Bazen bulut olur yağmur gibi akar, bazen rüzgâra kapılır eser gider yanı başımızdan. Kalplerimizin derinliklerinde saklarız bazen de… Onu göremeyiz, çünkü görmek istediklerimizi görmeye şartlamışızdır çoğu zaman kendimizi. İnsan ne aradığını bilerek baktığını sanır ama aradığını bulsa da umduğunu bulamaz çoğu zaman. Gerçekten ne aradığını bilmeden aramıştır çünkü.

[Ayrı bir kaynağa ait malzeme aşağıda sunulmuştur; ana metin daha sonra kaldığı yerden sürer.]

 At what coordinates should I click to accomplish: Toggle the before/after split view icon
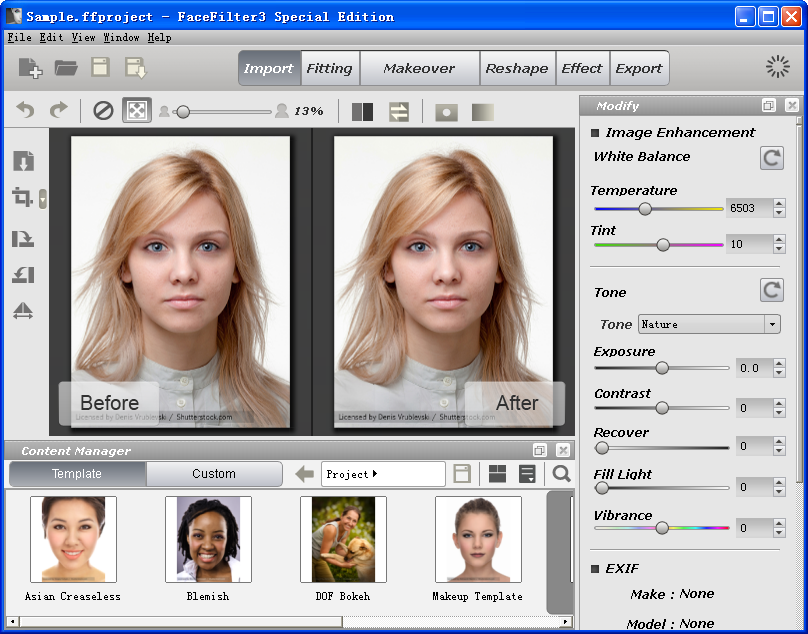pos(363,113)
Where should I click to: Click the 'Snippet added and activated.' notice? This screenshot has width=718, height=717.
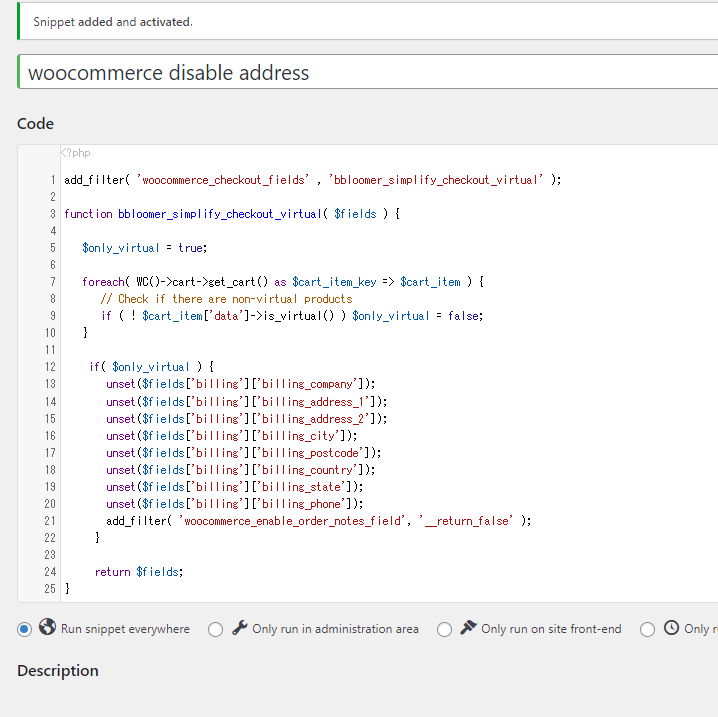pyautogui.click(x=113, y=21)
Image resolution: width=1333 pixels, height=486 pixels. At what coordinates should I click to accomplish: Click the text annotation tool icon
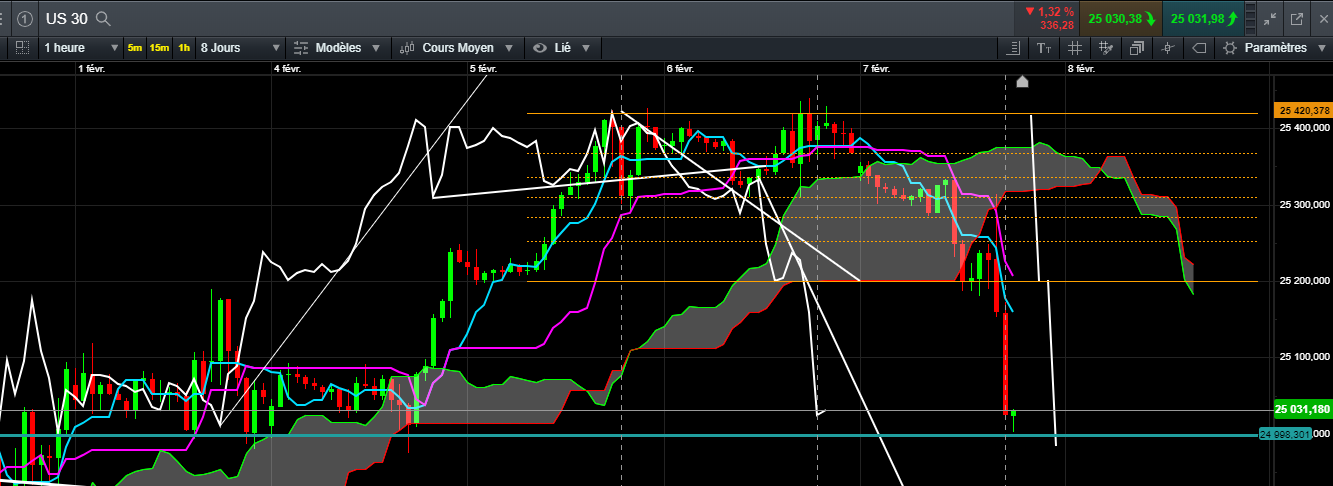[x=1044, y=48]
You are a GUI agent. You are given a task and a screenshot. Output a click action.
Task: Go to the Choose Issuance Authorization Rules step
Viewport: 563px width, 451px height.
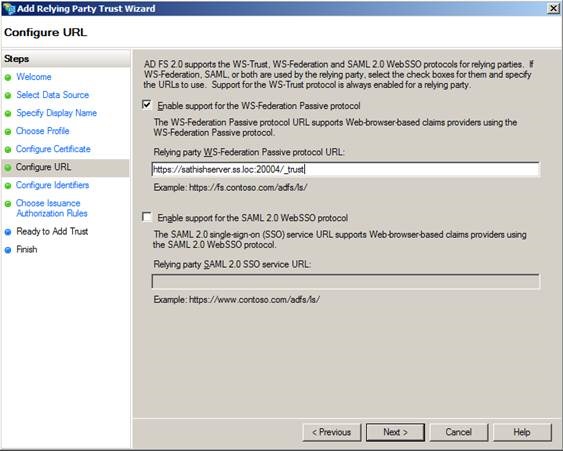click(x=52, y=208)
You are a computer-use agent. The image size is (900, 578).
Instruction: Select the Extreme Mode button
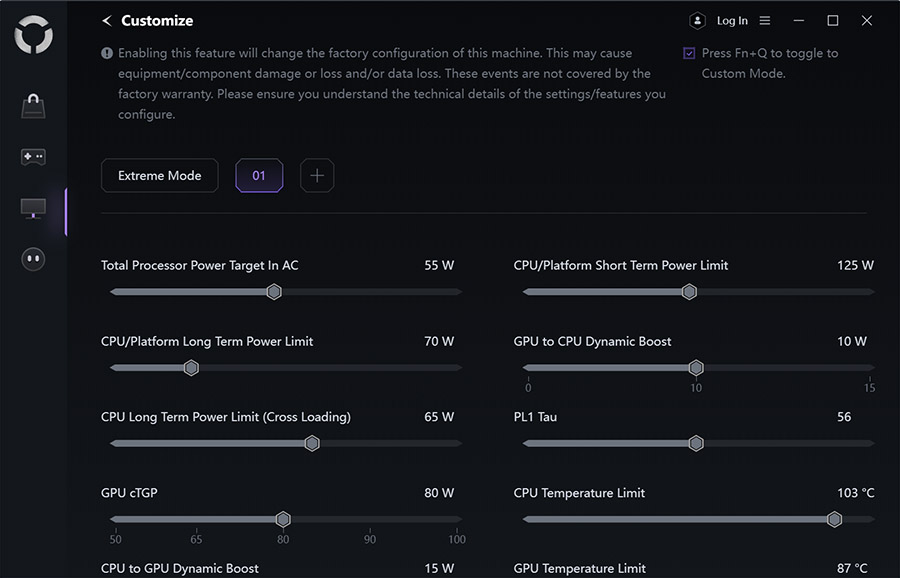(x=160, y=176)
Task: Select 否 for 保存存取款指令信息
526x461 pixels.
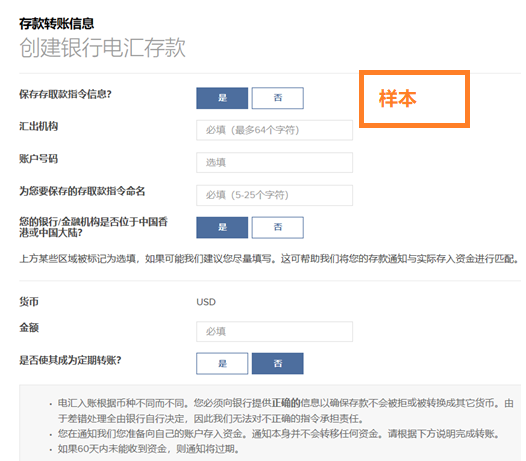Action: click(x=278, y=98)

Çoğu insan hayata çıplak gözlerle bakar. Oysa baktıklarımız ve göremediklerimiz gözlerimizin yanılgısındandır.”YÜREĞİ İLE BAKANLAR MUTLU YAŞAR” çünkü yürek samimidir, sıcaktır, güvenilirdir. Yüreği ile bakanlar gerçek sevgiyi hemen bulurlar, çünkü ne aradıklarını ve bulduklarında ne umacaklarını bildikleri için bakarlar hayata.
Sen en son ne zaman baktın yüreğinle hayata? Belki de çocukluğundan beri göremediğin birçok şey oldu. Gördüğünü sandın ve kapıldın, kapıldıkça alıştın, alıştıkça kopamadın. Ama gün geldi koparılmak zorunda kaldığın değerlerin oldu. En acısı da bu değil mi zaten? İnsan nasıl kopabilir değerlerinden? Yüreğinden bir parçadır o değerler, etle tırnak gibi birbirine sevgi bağı ile bağlı değil midir hem?
Gözler yanıltır çoğu zaman, gözler yalan söylemez ama yalanı da göremez. Görseydi zaten yalan olduğunu hiç kapılır mıydı yalan aşklara? “YÜREĞİ İLE BAKANLAR MUTLU YAŞAR” çünkü yürek yalanı görür, anlar, hisseder. Kimi iyi dost, kimi yalancı arkadaş, kimi gerçek sevgiyi taşıyor, kimi sahte sevgiyi.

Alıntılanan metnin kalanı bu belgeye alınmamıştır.